_Stated exercise_.
Reproduce the items below, beginning at the line that contains "Task: Open the per halaman dropdown" and continuing through the end of the items. Omit the pictures from your answer.

_Records for this exercise_.
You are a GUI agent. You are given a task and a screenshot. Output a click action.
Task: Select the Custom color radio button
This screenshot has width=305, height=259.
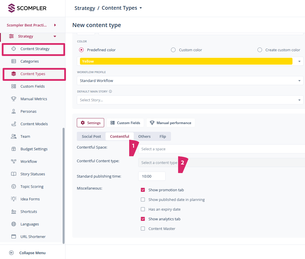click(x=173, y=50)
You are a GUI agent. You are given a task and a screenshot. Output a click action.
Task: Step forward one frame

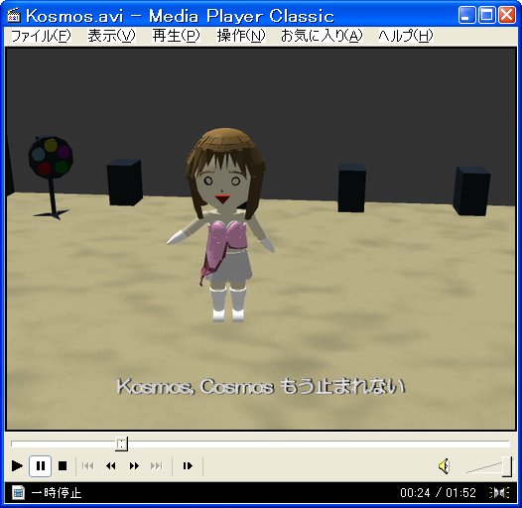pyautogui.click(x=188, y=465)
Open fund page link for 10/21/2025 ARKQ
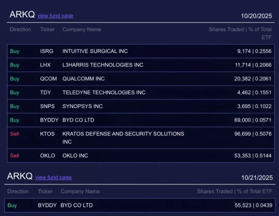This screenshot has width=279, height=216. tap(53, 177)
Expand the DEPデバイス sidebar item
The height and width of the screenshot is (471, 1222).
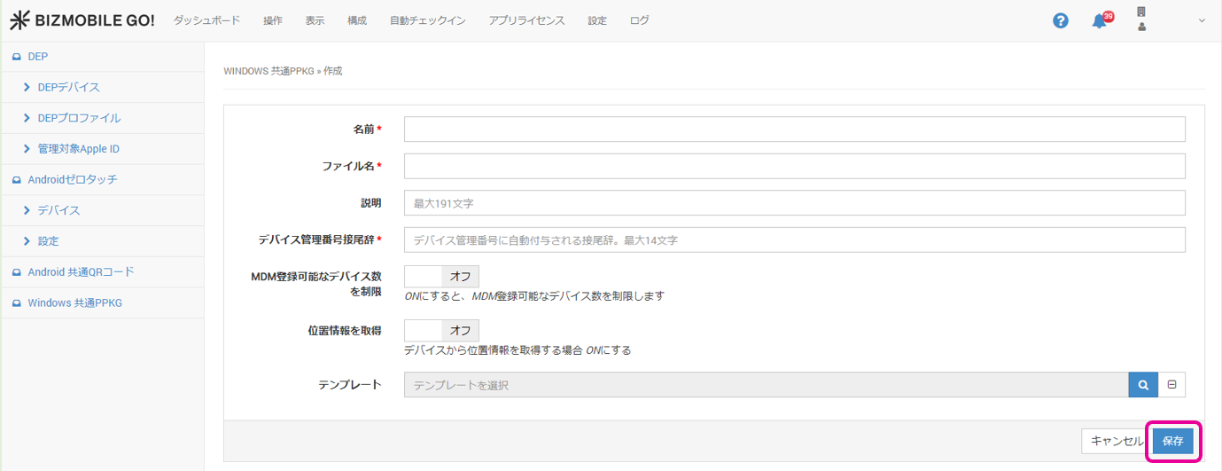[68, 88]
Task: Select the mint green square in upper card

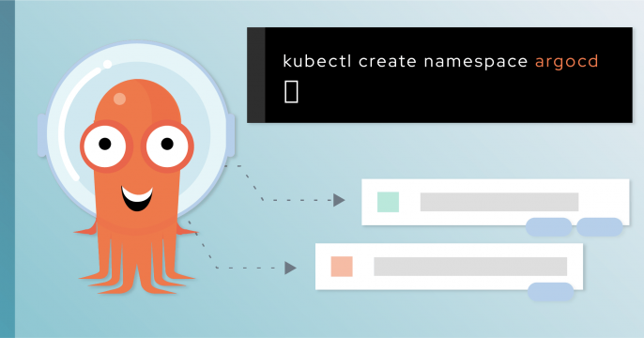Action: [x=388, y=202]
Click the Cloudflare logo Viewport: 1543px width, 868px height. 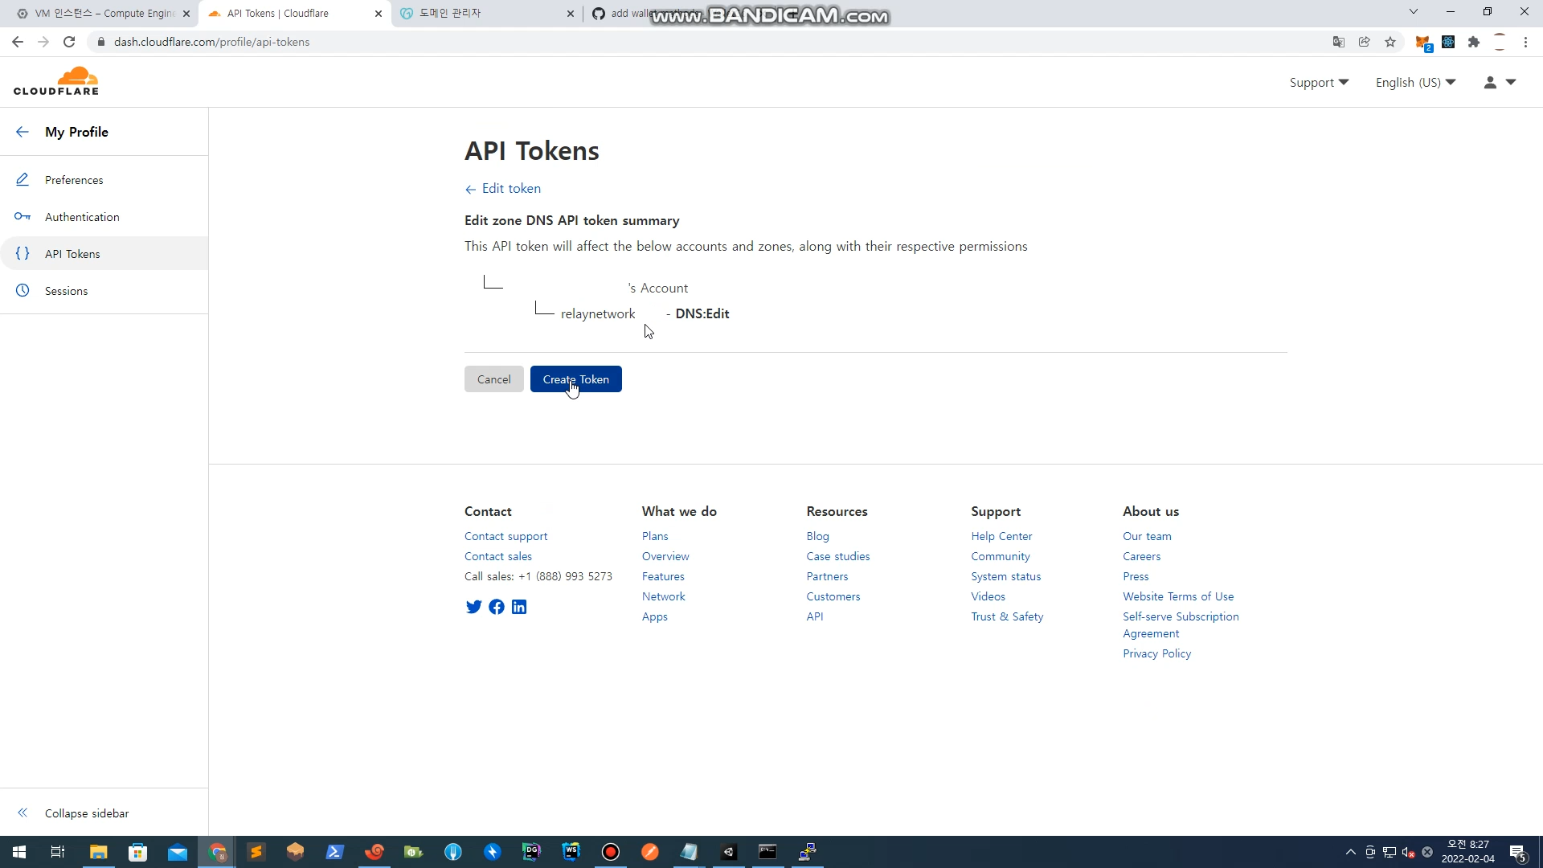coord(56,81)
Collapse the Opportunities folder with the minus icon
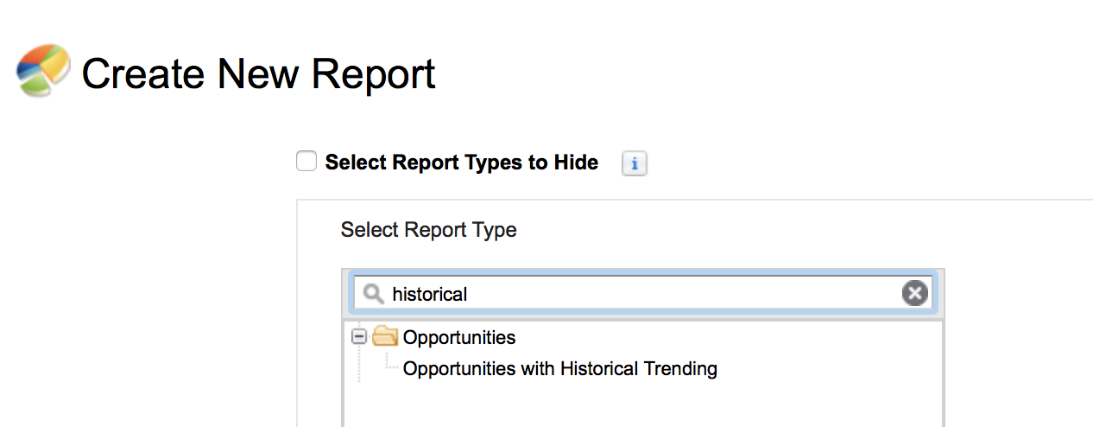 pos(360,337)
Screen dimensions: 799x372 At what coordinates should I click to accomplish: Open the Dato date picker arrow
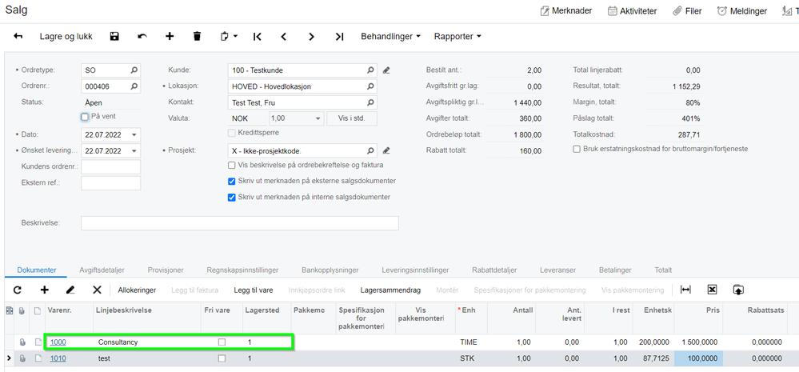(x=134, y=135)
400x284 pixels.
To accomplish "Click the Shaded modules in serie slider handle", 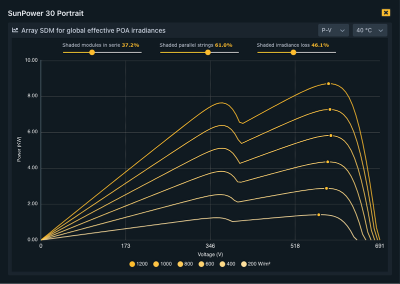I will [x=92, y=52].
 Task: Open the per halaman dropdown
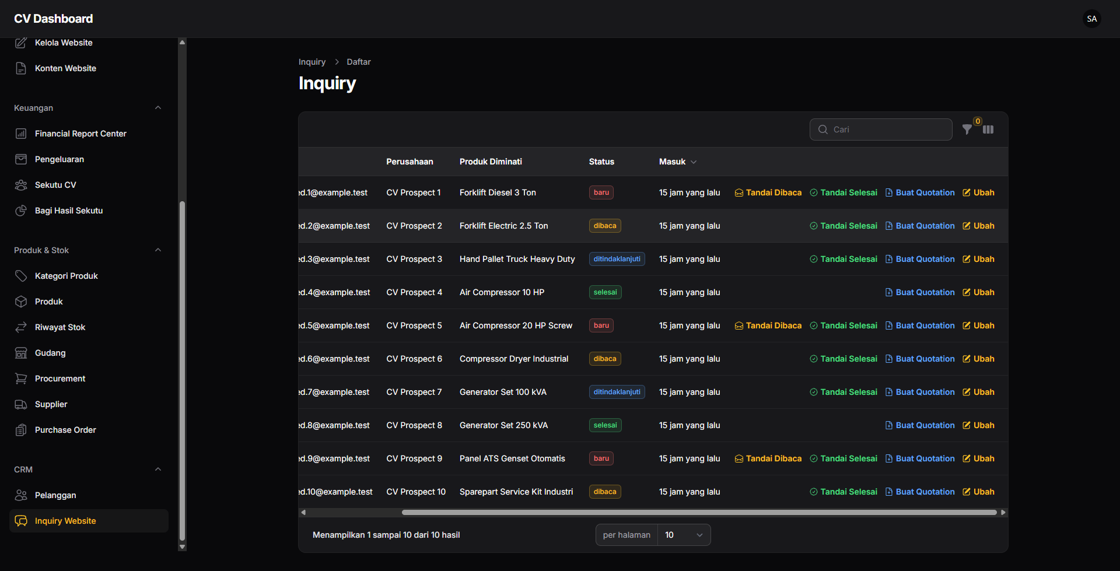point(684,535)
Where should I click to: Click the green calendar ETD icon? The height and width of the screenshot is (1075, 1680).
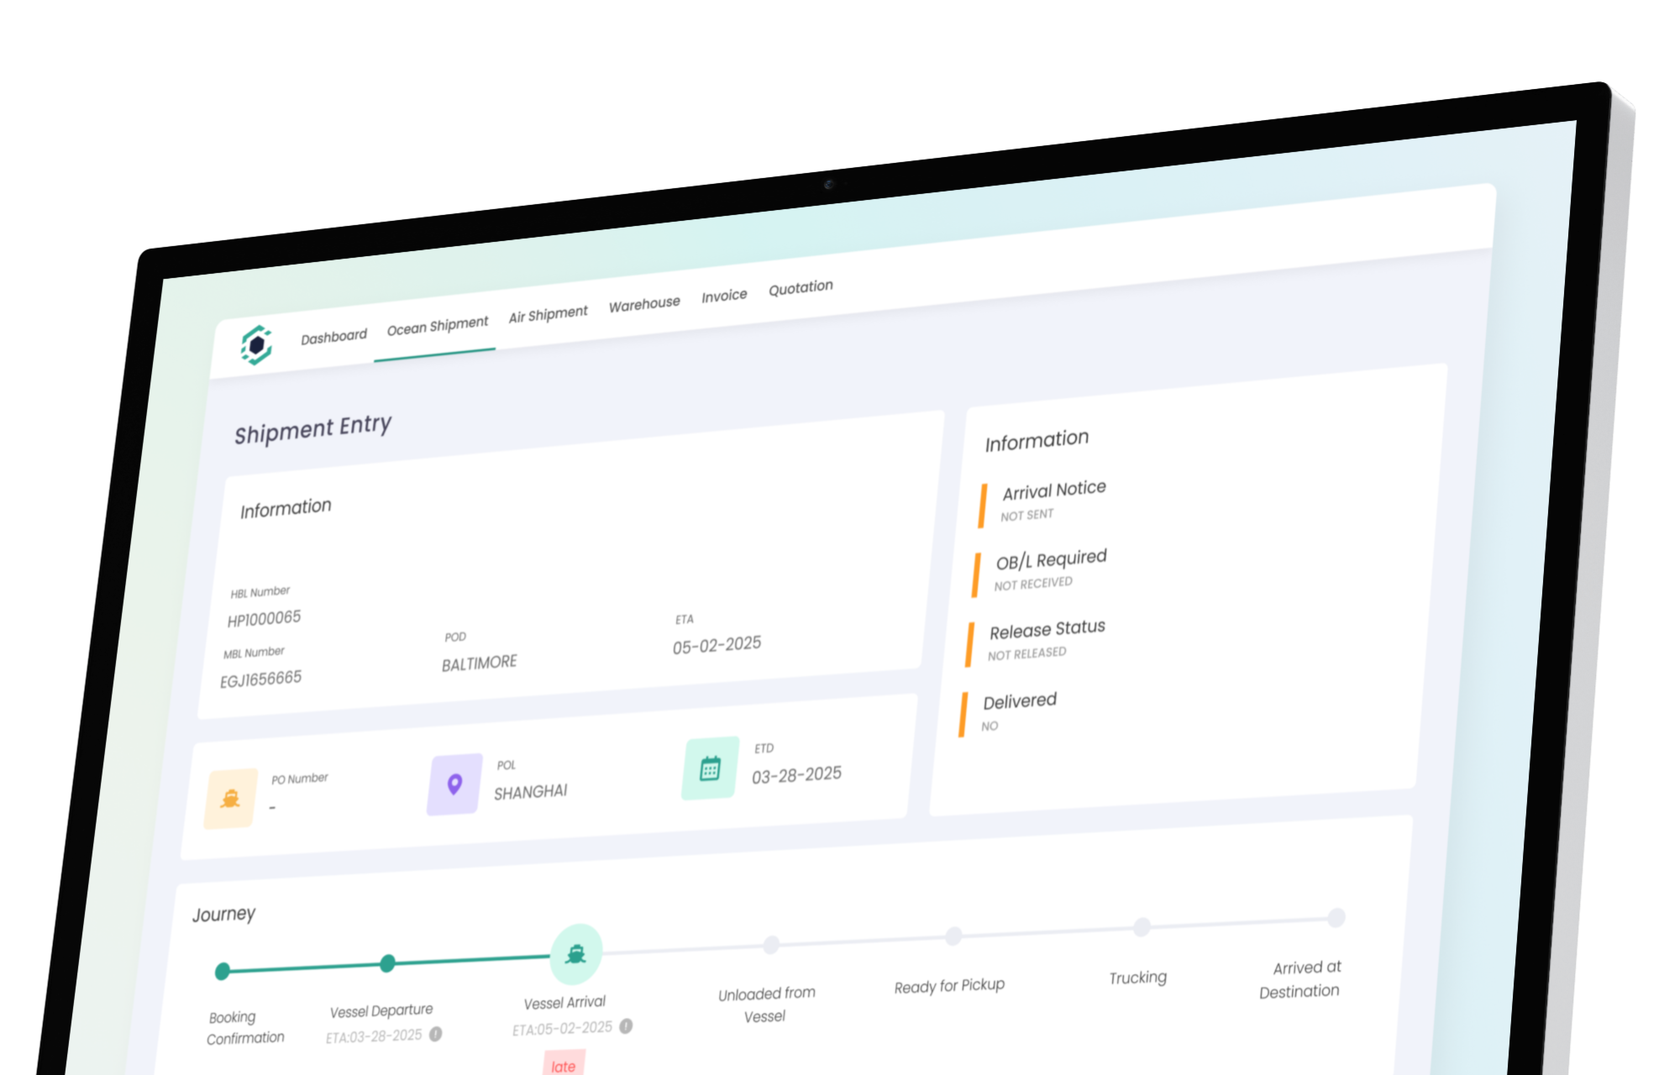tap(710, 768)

_Answer in full_.
 Task: Open the per halaman dropdown
point(684,535)
Where should I click to: Click the green calendar ETD icon? The height and width of the screenshot is (1075, 1680).
tap(710, 768)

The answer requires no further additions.